Белецкий не стал спорить и осторожно опустил девочку обратно. Дашка тут же свела светленькие бровки горестным домиком, нижняя губка трогательно затряслась — и малышка расплакалась. Резануло по сердцу — неожиданно, больно… Оказывается, он совершенно не мог выносить детский плач. Он готов был сделать всё, что угодно, лишь бы Дашка успокоилась.
Теперь он просыпался ночами, заслышав, как плачет девочка в соседней комнате. Лежал и прислушивался к доносившимся оттуда звукам — вот Анжелка встаёт, пытается успокоить или укачать малышку, вот напевает какую-то незатейливую колыбельную… и засыпал он только после того, как и там наступала блаженная тишина. А наступала она далеко не сразу. Пришлось пережить все прелести ночной жизни с младенцем — "колики-газики-зубки". Иной раз он слышал, как уложив ребёнка, Анжелка сама тихонько всхлипывает в подушку о чём-то своём, личном, невысказанном, и мучился от того, что ничем не может ей помочь.
Однажды Дашка долго не могла успокоиться. Она плакала и плакала, буквально заходилась от крика. Белецкий не выдержал, вскочил с кровати и пошёл разбираться, в чём дело, хотя Климова не особо любила, когда он вторгался на её территорию.
Анжела спала. Свернувшись клубочком на кровати, прямо поверх одеяла — дрыхла без задних ног, как вконец измученный и обессилевший человек, и совершенно не реагировала на рыдания дочери.
Он осторожно потряс жену за плечо.
— Анжел… Дашка плачет. Наверное, голодная?
Климова приоткрыла глаза и выдохнула:
— Боже, у меня совсем нет сил… я так устала… Сашка, может покормишь её сам, а? На кухне есть и смесь, и бутылочка.
— А как кормить? — растерялся он.
— Там на упаковке всё подробно расписано… инструкция… — невнятно пробормотала она, снова моментально уплывая в сон.
Он справился. И накормил Дашку, и даже вымыл и переодел её потом, потому что обнаружил, что её ползунки и распашонка насквозь мокрые. Может быть, у него получилось не так ловко и не так быстро, как у Анжелки, но во всяком случае, сытая и сухая девочка, положенная в кроватку, вырубилась моментально.

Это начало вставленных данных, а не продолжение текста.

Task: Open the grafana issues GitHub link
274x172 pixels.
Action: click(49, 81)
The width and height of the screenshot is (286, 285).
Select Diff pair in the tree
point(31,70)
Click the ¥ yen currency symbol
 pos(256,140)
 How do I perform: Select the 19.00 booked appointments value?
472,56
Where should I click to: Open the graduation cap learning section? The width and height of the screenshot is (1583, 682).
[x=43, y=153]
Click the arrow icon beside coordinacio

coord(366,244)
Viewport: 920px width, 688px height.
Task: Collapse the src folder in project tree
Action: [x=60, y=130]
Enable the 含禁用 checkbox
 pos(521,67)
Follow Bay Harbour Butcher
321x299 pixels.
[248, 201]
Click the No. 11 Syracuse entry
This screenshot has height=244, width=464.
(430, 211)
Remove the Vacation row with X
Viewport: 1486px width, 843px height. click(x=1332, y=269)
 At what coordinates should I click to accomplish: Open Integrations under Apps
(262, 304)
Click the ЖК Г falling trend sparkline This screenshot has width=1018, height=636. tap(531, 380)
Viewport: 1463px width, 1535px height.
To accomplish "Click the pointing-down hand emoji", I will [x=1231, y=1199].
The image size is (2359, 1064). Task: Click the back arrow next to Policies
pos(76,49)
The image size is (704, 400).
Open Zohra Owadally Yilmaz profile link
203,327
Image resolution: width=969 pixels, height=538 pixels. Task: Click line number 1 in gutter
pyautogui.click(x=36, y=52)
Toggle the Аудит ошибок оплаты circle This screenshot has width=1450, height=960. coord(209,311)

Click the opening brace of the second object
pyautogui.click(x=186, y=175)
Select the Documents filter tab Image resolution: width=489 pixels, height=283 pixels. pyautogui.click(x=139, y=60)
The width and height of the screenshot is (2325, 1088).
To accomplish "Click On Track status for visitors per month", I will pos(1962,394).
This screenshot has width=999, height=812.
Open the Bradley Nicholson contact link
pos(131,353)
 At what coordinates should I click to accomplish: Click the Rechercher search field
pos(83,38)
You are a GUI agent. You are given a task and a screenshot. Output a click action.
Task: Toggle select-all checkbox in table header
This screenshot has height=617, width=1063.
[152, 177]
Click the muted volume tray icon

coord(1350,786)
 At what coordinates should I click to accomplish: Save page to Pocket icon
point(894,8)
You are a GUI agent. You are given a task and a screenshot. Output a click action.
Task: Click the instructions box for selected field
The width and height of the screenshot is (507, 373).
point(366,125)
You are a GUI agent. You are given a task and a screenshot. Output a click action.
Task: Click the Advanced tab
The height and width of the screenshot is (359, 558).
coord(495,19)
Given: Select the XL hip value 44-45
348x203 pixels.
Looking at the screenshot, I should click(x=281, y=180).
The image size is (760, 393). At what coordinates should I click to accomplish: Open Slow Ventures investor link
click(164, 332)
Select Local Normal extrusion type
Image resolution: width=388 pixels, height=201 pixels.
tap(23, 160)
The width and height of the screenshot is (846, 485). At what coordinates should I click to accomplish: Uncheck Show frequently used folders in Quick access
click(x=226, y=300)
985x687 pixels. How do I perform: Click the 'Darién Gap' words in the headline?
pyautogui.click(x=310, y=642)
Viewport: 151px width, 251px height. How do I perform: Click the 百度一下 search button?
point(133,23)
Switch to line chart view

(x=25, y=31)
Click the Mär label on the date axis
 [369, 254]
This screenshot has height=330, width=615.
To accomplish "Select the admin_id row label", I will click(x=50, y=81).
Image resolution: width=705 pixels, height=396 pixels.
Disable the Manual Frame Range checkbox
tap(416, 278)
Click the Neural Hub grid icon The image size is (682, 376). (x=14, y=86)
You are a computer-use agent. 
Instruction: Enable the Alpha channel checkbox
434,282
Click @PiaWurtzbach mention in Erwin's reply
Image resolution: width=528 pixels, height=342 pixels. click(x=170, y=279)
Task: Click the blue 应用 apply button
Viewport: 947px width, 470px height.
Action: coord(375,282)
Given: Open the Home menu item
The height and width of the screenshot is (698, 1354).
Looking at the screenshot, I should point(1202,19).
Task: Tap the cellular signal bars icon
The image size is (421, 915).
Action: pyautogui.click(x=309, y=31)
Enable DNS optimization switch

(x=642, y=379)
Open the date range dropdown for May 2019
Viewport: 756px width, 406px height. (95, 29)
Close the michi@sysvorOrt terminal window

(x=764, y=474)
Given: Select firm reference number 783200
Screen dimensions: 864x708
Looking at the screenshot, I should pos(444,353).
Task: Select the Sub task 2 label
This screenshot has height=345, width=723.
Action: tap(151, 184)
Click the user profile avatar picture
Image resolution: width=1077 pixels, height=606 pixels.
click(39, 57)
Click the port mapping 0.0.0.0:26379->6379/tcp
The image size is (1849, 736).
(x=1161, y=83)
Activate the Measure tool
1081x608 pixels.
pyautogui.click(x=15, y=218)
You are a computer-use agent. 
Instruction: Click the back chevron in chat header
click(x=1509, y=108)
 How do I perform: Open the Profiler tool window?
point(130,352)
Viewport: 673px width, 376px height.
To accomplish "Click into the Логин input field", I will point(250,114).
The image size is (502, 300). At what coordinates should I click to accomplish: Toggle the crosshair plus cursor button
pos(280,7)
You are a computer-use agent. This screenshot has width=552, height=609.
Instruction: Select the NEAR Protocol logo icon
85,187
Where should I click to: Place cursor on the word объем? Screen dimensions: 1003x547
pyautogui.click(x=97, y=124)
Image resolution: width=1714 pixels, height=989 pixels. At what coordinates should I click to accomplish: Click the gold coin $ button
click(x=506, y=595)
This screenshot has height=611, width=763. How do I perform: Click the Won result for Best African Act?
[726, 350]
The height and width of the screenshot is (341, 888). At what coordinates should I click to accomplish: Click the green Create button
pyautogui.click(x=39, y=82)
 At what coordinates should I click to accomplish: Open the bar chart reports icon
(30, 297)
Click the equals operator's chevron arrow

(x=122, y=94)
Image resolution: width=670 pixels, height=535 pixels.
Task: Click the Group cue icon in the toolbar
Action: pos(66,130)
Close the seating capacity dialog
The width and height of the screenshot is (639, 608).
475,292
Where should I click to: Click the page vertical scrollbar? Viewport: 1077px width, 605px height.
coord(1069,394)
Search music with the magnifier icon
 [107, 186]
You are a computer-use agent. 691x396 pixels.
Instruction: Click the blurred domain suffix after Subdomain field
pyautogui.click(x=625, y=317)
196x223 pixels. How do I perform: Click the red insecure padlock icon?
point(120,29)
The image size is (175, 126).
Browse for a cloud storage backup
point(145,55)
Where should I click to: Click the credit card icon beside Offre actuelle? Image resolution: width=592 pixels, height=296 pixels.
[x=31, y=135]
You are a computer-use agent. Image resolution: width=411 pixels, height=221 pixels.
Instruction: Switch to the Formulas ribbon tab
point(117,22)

Вот так постепенно он и становился Дашке настоящим отцом. Если поначалу это была просто выдуманная роль, которую он покорно играл, то мало-помалу Белецкий и сам привязался к девочке, полюбил её, искренне считая своей дочерью. О том, что по крови они с ней чужие, не был в курсе никто, даже его мать — она не приняла бы неродную внучку. Тем более, к невестке она по-прежнему не испытывала ни малейшей симпатии, а брак сына стоял у неё костью в горле.